═══ Document section ═══

President Erdoğan will find EU leaders skeptical on two counts. On the one hand, it is obvious that demonizing all the Kurds of Turkey, threatening local Kurdish politicians and journalists, torching or ransacking the offices of the Kurdish-rooted Peoples’ Democratic Party (HDP) across the country, and disseminating hate speech are political tactics that run the risk of tearing Turkey’s social fabric apart.
This worries the EU and should worry the Turkish president too. Fighting terrorism is one thing; trying to kill off a democratically elected Kurdish-rooted party and muffling critical voices by all imaginable means is an entirely different proposition. In Brussels, President Erdoğan will find support for the first aim but none at all for the second. EU leaders will stress the need to return to dialogue with Turkey’s Kurds because a military solution is elusive and highly risky for the country’s future.
More generally, since 2013, a clampdown on the media, business, judges, and anybody critical of Turkey’s leadership has resulted in a dramatic deterioration of the country’s rule of law architecture. This brings to a halt the rapprochement of Turkey’s political framework with that of the EU.
On the other hand, it is now apparent that after two months of intensely fighting terrorism, Turkey has focused heavily on the PKK but has largely neglected to strike the self-proclaimed Islamic State.
President Erdoğan will be told that the EU has a simple expectation of Turkey in the field of counterterrorism: Ankara should seal off the remaining 80–100-kilometer (50–62-mile) stretch of the Turkish-Syrian border still controlled by the Islamic State, in compliance with Turkey’s participation in the international coalition against the militant group. For the Islamic State, this border is still the only gateway to the world, for ammunitions, jihadists, and smuggled oil exports. It is high time to put an end to this ambiguity.
President Erdoğan will also bring up his idea of a safe zone in this area and propose a last-minute round of consultations between the EU, the United States, and Turkey. Apart from its political motivation—namely, stopping the westward advance of the Syrian Kurds—the idea of a safe zone is eminently risky. Such a zone would invite strikes from the revamped air forces of Syrian President Bashar al-Assad or possibly even the Russian air force. The EU should not support this flawed proposal.
Another issue high on the agenda will be the refugee crisis. No doubt, the Turkish president will stress the generosity of his country in welcoming some 2 million Syrians, of whom 12–15 percent are in state-run camps. He will receive a proper applause for this effort, but if he complains about the EU’s stinginess, he might be reminded that in 2011 his administration refused EU assistance in forms other than blank checks.
This time around, following the September 23 European Council meeting, the EU will offer a larger package to Turkey—not in blank checks but via the UN refugee agency and the World Food Program, together with a request for genuine cooperation.
Dealing with the refugee crisis is no longer about parading one’s generosity or lack thereof, but about handling a number of critical issues in Turkey in a decisive manner. Among these issues is the shameful presence of human traffickers who roam freely around Turkey, pocketing hundreds of millions of dollars to send people on perilous journeys across the Mediterranean.
Another problem is the massive counterfeiting of Syrian passports in Turkey: Germany estimates that 30 percent of the Syrian passports checked by German authorities are forged. Further priorities include the need to screen migrants for refugee status on Turkish soil, which would allow for a safer onward journey, and the importance of coordination with Greece and Bulgaria on the transit of refugees.
Joint work is urgently needed, not just to keep refugees on Turkish soil, but also to restore some order and humanity in this disastrous crisis. There is no room left for Turkey to go it alone, as it elected to do from 2011 onward; it is time to share responsibilities. This is not about the EU versus Turkey, it’s about both playing a constructive role—together.
In a tense regional environment—with Russia taking military action in Syria, Iran assuming a stronger role in both Iraq and Syria, and Syrian consulates dishing out passports without many controls—the exodus of Syrian (and other) refugees to Europe via Turkey is posing extremely serious challenges for both the EU and Turkey.
In such a context, Ankara’s political, economic, and security anchor in Europe and the West matters more than ever. This calls for Turkey to assume a responsible attitude on both the domestic and the international scene.

═══ Items ═══

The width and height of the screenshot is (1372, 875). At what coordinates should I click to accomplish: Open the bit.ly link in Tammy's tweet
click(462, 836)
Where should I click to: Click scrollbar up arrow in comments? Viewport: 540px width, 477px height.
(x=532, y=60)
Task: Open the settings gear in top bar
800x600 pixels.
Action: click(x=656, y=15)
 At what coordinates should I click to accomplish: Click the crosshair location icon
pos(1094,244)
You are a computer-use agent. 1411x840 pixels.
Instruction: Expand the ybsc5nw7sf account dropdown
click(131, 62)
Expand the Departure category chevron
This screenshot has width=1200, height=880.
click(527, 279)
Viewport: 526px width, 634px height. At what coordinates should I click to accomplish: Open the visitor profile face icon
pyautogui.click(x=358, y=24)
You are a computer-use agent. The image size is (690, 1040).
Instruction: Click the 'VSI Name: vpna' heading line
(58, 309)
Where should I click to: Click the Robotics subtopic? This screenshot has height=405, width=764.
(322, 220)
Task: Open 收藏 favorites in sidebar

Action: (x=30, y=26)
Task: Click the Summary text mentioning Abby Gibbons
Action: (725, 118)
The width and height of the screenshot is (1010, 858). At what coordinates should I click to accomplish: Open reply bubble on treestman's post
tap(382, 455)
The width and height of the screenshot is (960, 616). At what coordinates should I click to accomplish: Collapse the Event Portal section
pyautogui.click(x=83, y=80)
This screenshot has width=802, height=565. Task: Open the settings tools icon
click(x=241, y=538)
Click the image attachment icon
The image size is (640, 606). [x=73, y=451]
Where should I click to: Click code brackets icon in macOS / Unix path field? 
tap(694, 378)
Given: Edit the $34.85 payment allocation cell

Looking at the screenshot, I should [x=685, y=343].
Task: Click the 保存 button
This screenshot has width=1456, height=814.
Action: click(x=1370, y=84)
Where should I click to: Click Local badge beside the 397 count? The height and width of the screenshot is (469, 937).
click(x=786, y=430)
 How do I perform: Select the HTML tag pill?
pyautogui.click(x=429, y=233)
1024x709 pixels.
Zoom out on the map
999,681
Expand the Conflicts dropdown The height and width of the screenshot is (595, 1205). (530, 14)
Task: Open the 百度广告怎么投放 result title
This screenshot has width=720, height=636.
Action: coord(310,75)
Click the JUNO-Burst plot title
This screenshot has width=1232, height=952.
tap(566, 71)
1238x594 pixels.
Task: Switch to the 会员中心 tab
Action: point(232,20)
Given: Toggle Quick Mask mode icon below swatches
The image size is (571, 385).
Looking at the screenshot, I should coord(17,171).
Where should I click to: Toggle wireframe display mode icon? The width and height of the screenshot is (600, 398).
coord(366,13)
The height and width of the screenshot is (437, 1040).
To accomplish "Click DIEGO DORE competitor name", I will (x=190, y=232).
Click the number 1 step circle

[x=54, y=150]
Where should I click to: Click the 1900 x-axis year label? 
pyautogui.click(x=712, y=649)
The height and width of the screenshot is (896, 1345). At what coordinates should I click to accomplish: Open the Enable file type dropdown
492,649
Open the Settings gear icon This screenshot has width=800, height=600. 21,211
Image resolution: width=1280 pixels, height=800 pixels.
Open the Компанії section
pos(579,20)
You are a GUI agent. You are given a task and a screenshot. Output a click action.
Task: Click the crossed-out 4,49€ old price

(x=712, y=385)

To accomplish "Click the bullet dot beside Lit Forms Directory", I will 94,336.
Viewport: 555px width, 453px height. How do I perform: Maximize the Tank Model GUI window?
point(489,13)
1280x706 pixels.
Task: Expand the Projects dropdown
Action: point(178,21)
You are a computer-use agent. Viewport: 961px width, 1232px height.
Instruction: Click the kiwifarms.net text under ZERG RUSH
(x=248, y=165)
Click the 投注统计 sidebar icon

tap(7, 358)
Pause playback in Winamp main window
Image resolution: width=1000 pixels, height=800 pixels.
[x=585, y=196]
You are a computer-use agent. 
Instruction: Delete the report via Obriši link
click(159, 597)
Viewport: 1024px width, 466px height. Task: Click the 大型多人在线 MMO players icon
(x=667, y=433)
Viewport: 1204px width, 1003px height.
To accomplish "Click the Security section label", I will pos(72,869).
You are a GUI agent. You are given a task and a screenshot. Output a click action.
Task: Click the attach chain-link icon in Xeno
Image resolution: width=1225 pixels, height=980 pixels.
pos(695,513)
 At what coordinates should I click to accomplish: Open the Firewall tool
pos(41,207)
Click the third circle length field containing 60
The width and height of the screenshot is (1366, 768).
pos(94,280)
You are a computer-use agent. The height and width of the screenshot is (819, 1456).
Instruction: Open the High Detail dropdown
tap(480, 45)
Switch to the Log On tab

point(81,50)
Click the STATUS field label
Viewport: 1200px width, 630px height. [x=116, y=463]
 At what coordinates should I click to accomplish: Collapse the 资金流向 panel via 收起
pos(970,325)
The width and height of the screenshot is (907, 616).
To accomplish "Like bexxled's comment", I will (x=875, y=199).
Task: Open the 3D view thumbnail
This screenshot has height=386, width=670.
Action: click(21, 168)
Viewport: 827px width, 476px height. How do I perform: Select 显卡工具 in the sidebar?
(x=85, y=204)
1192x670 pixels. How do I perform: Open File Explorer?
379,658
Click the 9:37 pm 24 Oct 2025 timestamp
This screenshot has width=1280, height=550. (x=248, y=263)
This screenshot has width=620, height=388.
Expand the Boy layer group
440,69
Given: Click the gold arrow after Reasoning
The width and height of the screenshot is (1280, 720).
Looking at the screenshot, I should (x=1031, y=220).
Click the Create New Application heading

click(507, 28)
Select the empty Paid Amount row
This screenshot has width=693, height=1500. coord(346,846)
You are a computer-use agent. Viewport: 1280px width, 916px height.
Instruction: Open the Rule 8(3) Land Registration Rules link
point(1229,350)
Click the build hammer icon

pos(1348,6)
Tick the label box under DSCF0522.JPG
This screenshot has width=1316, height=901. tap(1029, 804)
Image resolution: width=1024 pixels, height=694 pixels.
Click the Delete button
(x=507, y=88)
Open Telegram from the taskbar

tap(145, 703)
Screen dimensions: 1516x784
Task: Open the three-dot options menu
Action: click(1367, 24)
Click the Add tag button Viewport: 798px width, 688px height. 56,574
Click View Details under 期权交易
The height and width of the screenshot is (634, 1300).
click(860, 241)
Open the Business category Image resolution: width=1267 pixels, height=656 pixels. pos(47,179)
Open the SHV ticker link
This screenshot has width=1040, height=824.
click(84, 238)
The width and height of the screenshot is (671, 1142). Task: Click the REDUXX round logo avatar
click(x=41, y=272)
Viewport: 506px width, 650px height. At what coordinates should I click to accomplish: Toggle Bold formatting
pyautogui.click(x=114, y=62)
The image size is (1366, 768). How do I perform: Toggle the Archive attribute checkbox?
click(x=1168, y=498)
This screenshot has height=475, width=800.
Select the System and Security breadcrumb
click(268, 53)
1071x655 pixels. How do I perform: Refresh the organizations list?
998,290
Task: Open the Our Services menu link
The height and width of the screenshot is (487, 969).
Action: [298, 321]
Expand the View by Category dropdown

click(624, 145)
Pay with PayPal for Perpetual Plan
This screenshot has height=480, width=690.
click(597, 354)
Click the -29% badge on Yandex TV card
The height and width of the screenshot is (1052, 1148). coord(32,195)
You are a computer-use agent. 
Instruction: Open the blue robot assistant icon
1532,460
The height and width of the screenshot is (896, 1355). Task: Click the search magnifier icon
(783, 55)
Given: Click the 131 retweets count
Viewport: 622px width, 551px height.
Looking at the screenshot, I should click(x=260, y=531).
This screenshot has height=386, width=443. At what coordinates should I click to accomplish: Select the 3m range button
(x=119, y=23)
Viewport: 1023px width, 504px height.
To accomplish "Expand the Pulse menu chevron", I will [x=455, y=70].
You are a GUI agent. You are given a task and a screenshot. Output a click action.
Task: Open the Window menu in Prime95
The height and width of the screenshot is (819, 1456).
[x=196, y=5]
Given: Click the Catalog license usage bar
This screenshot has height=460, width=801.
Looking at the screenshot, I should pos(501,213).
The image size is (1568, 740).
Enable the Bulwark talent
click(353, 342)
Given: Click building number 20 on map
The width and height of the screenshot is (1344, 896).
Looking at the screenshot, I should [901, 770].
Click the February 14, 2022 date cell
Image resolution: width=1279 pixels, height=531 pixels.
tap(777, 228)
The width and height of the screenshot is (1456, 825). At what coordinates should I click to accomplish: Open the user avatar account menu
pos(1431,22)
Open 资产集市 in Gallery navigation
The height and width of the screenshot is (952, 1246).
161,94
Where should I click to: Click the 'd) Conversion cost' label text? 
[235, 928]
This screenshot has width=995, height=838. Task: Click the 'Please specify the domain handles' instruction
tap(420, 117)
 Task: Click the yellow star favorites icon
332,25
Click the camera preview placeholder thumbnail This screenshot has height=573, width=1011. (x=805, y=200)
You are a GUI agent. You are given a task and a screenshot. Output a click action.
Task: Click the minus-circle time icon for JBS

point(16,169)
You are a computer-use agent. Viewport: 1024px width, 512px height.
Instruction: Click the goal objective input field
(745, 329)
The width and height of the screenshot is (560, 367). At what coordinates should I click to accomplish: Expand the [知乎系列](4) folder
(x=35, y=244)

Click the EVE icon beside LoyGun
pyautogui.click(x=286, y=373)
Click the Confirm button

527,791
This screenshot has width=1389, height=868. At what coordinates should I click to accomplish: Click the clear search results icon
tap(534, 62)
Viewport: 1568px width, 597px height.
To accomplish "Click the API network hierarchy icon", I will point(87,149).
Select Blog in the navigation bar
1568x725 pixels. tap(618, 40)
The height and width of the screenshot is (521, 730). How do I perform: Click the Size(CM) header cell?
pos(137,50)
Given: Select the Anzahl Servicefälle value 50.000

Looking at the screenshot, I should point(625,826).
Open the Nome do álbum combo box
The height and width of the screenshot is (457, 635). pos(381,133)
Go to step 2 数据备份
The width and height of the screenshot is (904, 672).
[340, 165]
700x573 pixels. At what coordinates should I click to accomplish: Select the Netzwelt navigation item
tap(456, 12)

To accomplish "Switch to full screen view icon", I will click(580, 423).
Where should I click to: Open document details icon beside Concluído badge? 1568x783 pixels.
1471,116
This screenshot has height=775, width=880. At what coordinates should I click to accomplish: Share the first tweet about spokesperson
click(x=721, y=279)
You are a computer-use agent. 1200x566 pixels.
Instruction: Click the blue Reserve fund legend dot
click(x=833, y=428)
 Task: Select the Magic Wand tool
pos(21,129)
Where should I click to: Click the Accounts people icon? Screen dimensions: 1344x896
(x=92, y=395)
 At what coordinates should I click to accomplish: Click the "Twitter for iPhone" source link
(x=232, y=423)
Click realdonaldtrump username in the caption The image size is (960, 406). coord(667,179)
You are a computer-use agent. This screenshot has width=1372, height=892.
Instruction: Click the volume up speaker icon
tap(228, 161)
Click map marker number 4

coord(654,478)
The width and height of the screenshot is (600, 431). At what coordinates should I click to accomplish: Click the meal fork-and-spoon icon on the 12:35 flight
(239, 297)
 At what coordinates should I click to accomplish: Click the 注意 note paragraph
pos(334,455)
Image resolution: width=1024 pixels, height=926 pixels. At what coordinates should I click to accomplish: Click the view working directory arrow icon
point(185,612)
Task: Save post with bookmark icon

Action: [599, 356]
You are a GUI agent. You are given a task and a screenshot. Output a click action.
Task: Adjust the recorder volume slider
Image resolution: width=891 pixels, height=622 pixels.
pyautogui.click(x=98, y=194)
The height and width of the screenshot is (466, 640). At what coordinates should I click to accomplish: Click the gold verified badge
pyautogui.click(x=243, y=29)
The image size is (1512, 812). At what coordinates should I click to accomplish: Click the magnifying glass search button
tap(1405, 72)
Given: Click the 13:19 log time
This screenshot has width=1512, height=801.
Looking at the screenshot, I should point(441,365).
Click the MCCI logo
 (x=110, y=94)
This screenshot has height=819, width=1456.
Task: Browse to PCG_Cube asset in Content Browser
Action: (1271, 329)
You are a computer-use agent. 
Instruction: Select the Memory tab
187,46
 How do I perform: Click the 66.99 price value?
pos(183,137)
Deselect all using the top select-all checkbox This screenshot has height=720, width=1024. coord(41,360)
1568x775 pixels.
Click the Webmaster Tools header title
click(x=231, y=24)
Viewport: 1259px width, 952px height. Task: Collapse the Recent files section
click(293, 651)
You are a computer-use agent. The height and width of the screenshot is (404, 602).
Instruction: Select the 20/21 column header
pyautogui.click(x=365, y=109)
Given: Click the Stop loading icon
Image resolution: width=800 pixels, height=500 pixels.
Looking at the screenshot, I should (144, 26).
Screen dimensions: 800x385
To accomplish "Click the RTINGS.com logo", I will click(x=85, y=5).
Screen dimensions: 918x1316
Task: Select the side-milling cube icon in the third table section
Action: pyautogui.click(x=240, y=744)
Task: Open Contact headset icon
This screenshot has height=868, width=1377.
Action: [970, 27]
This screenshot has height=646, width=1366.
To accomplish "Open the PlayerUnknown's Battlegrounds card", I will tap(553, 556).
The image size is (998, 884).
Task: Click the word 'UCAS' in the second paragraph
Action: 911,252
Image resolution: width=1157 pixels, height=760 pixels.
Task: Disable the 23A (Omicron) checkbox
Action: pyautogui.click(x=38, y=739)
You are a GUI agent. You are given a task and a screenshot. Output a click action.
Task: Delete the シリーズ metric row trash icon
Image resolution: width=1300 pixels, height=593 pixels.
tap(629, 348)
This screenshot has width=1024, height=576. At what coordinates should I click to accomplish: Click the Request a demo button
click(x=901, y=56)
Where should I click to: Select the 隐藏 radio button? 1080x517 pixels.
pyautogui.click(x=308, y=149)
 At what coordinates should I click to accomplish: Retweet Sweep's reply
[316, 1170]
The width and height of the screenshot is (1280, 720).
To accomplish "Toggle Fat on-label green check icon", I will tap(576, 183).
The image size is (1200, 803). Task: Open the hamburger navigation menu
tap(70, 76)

═══

**Task requirements**
- 1) Answer these from the Turkey commentary, one per line:
(a) What percentage of the roughly 2 million Syrians welcomed by Turkey are in state-run camps?
(b) How long is the stretch of the Turkish-Syrian border still controlled by the Islamic State?
(c) What share of the Syrian passports checked by German authorities does Germany estimate are forged?
- 2) Print the part of the Turkey commentary that opens with the words containing "Another problem is" and closes with "a constructive role—together.".
The lines have no connection to the Turkey commentary.

**Completed exercise**
- 1)
(a) 12–15 percent
(b) 80–100 kilometers (50–62 miles)
(c) 30 percent

- 2)
Another problem is the massive counterfeiting of Syrian passports in Turkey: Germany estimates that 30 percent of the Syrian passports checked by German authorities are forged. Further priorities include the need to screen migrants for refugee status on Turkish soil, which would allow for a safer onward journey, and the importance of coordination with Greece and Bulgaria on the transit of refugees.
Joint work is urgently needed, not just to keep refugees on Turkish soil, but also to restore some order and humanity in this disastrous crisis. There is no room left for Turkey to go it alone, as it elected to do from 2011 onward; it is time to share responsibilities. This is not about the EU versus Turkey, it’s about both playing a constructive role—together.